Health

Faces of Carson

Kelvin was sick of his mother being sick all of the time. She hadn’t been out of the hospital for more than two months in a row in over two years. He was now eight years old. The Department of Children and Families had him staying with his Aunt Maria and cousins during the week and his Grandma Faith on the week-ends. He saw his mom a lot, whenever she was home, but the tubes she had and that little bag freaked him out. He just wanted her and everything to be normal again and he was really, really mad at her for ruining everything by getting sick. Kelvin was trying to make it all go away; that’s why he pulled the tubes out that time he was visiting her.
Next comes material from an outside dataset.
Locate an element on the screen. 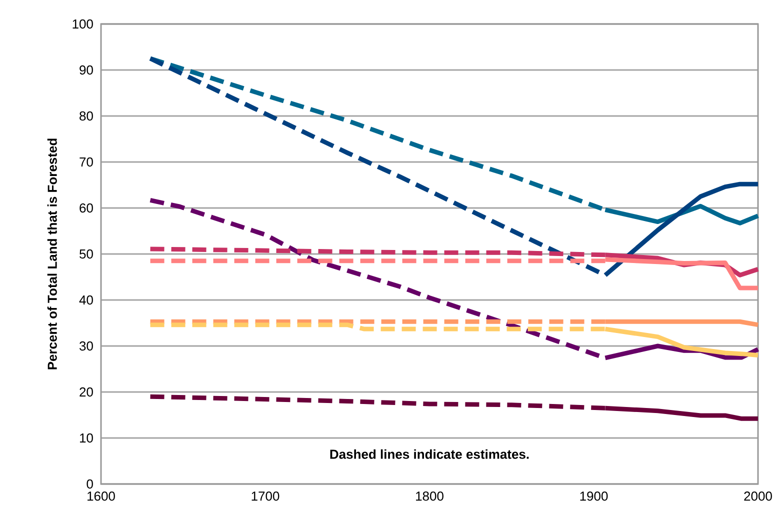 This screenshot has height=523, width=778. x-tick-label: 1900 is located at coordinates (594, 496).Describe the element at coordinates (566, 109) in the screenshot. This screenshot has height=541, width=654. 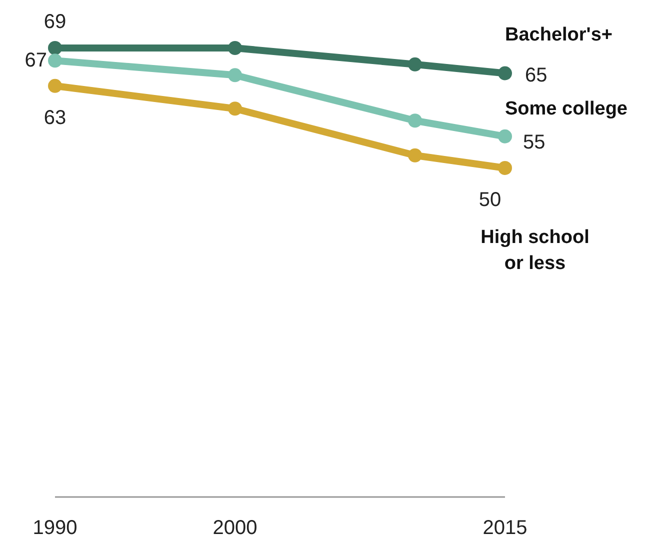
I see `series-label: Some college` at that location.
It didn’t make it all go away.

His Carson Center Home Support Worker was trying to get Kelvin to learn new ways to notice his feelings, to name them and describe them and then, to learn new ways to be with those feelings. He needed to learn these things so that he could be safe at home with his cousins and when visiting his mom. Kelvin had come pretty far noticing his feelings, naming them and describing them. But he was overwhelmed with how else to be with his feelings of grief. His Home Support Worker started bringing Kelvin to Carson’s Therapeutic Recreation Program (“Rec”). Rec offers horseback riding, tennis, camping, canoeing, biking and many other activities. There are also piano lessons.

After watching the piano teacher introduce the piano to them at Rec, Kelvin sat on the piano bench himself, sort of scandalized that there are two hands and two scales and both going on at the same time and all the pianists everywhere seemed okay with this preposterous set up.
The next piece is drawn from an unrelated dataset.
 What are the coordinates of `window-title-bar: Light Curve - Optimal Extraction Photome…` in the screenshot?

The first time Kelvin played a chord, just three fin­gers from each hand, he pressed gently and caught his breath at what he heard. For a moment, the sound of the chords soothed the constant horror he felt at his moth­er’s condition. There were so many things to learn that he felt completely absorbed by it. Kelvin wanted to get it right, and would sit with his Home Support Worker, occasionally saying things like, “I’ve never used my left pinkie for anything before. Now it’s got a C Sharp Extension Job”. When he put his fingers in the wrong place, it just sounded wrong, and he would move them to the right places where it sounded right. “You know, it’s such an easy way to be wrong,” he told his Home Support Worker, “It’s not going to help to make a big deal about it; I just have to change what I’m doing.” They smiled at each other, knowing the lesson was not just for the piano.
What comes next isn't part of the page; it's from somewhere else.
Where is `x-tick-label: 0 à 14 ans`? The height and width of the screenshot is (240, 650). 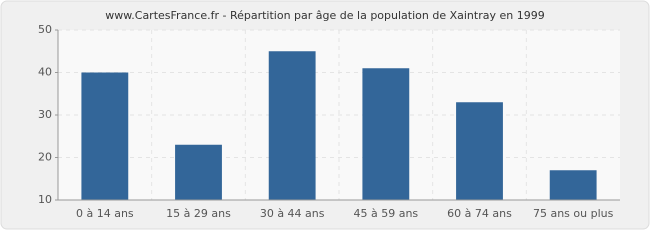 x-tick-label: 0 à 14 ans is located at coordinates (105, 214).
Kelvin didn’t practice so that he would get better. He declined the chance to do a recital with Rec, but he kept coming to the lessons. He played because he loved being a child in music’s great house. He loved its end­less rooms, where in summer it is good to be barefoot and running through the cool stone halls and in winter there is room for him at the fire. He played because he felt that somewhere, across time, the people who wrote this music, and many who played it, knew exactly how he felt. They knew that this music was the place to say all those things that needed saying, it was the place to hear what others knew about the nature of loss and love and yet he couldn’t say them or hear them until he did his part. He took a deep breath, sat up straight, lined up his hands, and focused on the small black markings on the page.